Francie's dream was to escape from the poverty in which she grew up. Her grandmother, an immigrant who spoke little English, stressed the importance of reading and writing in working her way out of poverty and achieving success.
Naïve and idealistic, Francie began with a goal: to read every book in the library that was in walking distance from the sum district tenement where she lived. The novel follows her struggles and triumphs. Those who love the book readily identify with her.
An understanding of the immigrant experience and the appeal of the American dream have made this a best-selling book for generations, both then and now. Contemporary audiences continue to draw inspiration from this young working-class girl who sets her foot firmly on a path and refuses to give in to poverty, hardship and temptation to simply give up.
Betty Smith was an American novelist and playwright. Born in 1896, she became a popular novelist of the mid-20th century. Her work remains very relevant and popular today. The events in "A Tree Grows in Brooklyn" are largely autobiographical. Born Elizabeth Wehner, she was the daughter of immigrants from Austria. She loved school but had to leave before entering high school because of the death of her father. She dedicated her life to reading and was eventually able to go to the University of Michigan after marrying, moving to Michigan where her husband attended law school and starting a family. She later divorced, moved to Chapel Hill, North Carolina and remarried. She died in 1972 from complications of pneumonia.

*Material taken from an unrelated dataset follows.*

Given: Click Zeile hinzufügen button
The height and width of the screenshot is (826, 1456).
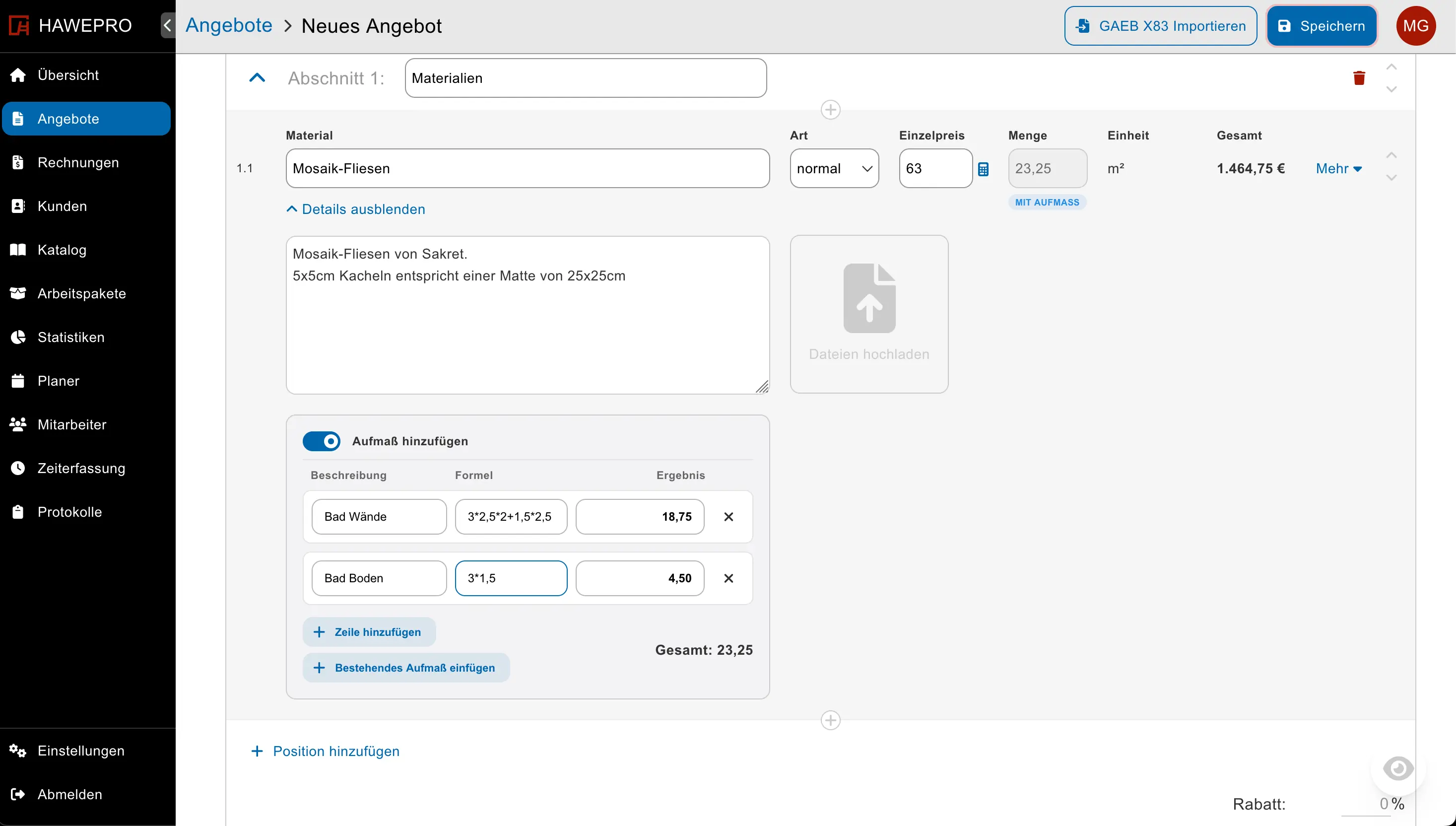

During her lifetime, Smith wrote at least 70 one-act plays. Her other novels include "Tomorrow Will Be Better," "Maggie Now" and "Joy in the Morning."
"I vaguely remember being assigned this book in junior high but am also pretty sure I tapped into Cliffsnotes a bit more than I should have. Well this book stayed in my mind and I finally felt inspired to read it for real. Now I'm sure the fact that my parents and my sister and I were born in Brooklyn played a huge part of my tremendous enjoyment of this book, but I feel like it is written with a sweet nostalgic tone that anyone would appreciate. Well to be honest, that same reason why I like it is the reason why I don't think children can appreciate it. You need to have experienced the journey of childhood to adulthood, the realization that your parents are not flawless untouchable beings but just people trying to figure it all out, and most importantly, what true joy and true disappointment feel like. It is only then that you can relate to Francie's story and truly appreciate it as the honest and inspiring piece of literature that it is."